> **PAGE EXCERPT**:
=== Section Start ===

He competed at the 1924 Winter Olympics as both a single skater and a pair skater. He placed 7th in singles, and 7th in pairs with partner Cecil Smith. At those Olympics, Rogers became the first Canadian men's singles skater to compete at the Olympics and was also a member of the first Canadian pairs team to compete at the Olympics.

He won the North American singles title in 1925 and 1927. He won the 1925 silver medal in pairs with Gladys Rogers. He won the fours title in 1933, 1935, and 1937 with Margaret Davis, Prudence Holbrook, and Guy Owen.

He also competed in pairs with Isobel Rogers, formerly Isobel Blyth. They placed 5th at the 1930 World Figure Skating Championships

==Results==

===Men's singles===

| Event | 1920 | 1921 | 1922 | 1923 | 1924 | 1925 | 1926 | 1927 | 1928 |
|---|---|---|---|---|---|---|---|---|---|
| Winter Olympics |  |  |  |  | 7th |  |  |  |  |
| North American Championships |  |  |  | 2nd |  | 1st |  | 1st |  |
| Canadian Championships | 3rd | 3rd | 2nd | 1st |  | 1st | 1st | 1st | 1st |

===Pairs===
(with Rathbun)

| Event | 1922 |
|---|---|
| Canadian Championships | 2nd |

(with Smith)

| Event | 1923 | 1924 |
|---|---|---|
| Winter Olympics |  | 7th |
| Canadian Championships | 3rd |  |

(with Rogers)

| Event | 1925 | 1928 | 1929 |
|---|---|---|---|
| North American Championships | 2nd |  |  |
| Canadian Championships | 1st | 2nd | 3rd |

(with Blyth)

| Event | 1926 |
|---|---|
| Canadian Championships | 3rd |

===Fours===
(with Margaret Davis, Prudence Holbrook, and Guy Owen)

| Event | 1933 | 1935 | 1937 |
|---|---|---|---|
| North American Championships | 1st | 1st | 1st |

(with Frances Claudet, Kathleen Lopdell, and Guy Owen)

| Event | 1931 |
|---|---|
| North American Championships | 1st |

==Professional career==
Following his retirement from competitive skating, he worked as a judge. He served as the president of the Canadian Figure Skating Association for two terms and remained active with the Minto Skating Club for many years.

He was posthumously inducted into the Canadian Figure Skating Hall of Fame in 1991.

=== Section End ===

> **THE DATA**:
=== Section Start ===

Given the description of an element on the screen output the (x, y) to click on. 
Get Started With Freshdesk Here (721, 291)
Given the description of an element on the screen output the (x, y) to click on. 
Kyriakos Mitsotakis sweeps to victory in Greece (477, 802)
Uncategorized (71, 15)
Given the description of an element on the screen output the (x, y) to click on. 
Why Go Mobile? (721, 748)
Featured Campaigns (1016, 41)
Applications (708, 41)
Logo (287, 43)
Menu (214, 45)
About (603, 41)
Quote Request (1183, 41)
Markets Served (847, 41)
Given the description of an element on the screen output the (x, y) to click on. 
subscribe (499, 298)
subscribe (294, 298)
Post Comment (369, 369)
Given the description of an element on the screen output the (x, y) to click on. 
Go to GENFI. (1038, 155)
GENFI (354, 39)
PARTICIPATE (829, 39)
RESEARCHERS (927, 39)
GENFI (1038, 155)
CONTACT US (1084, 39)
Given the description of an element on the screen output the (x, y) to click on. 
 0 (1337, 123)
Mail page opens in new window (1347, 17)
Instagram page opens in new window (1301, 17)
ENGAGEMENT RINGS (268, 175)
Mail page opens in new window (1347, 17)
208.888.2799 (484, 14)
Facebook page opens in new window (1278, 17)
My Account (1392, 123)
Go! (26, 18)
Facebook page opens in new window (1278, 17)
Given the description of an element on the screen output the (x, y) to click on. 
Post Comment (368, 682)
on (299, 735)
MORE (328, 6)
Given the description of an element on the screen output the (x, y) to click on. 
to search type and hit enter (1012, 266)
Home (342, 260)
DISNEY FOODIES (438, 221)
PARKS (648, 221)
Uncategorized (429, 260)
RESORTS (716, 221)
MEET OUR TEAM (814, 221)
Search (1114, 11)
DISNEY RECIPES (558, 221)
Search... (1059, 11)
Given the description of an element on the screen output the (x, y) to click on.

=== Section End ===

> **EXERCISE**:
Answer these questions about the skater biography:
(a) Who was his pairs partner at the 1924 Winter Olympics?
(b) In which years did he win the North American singles title?
(c) In what year was he inducted into the Canadian Figure Skating Hall of Fame?
The listing is taken from a separate source.

> **THE COMPLETED TASK**:
(a) Cecil Smith
(b) 1925 and 1927
(c) 1991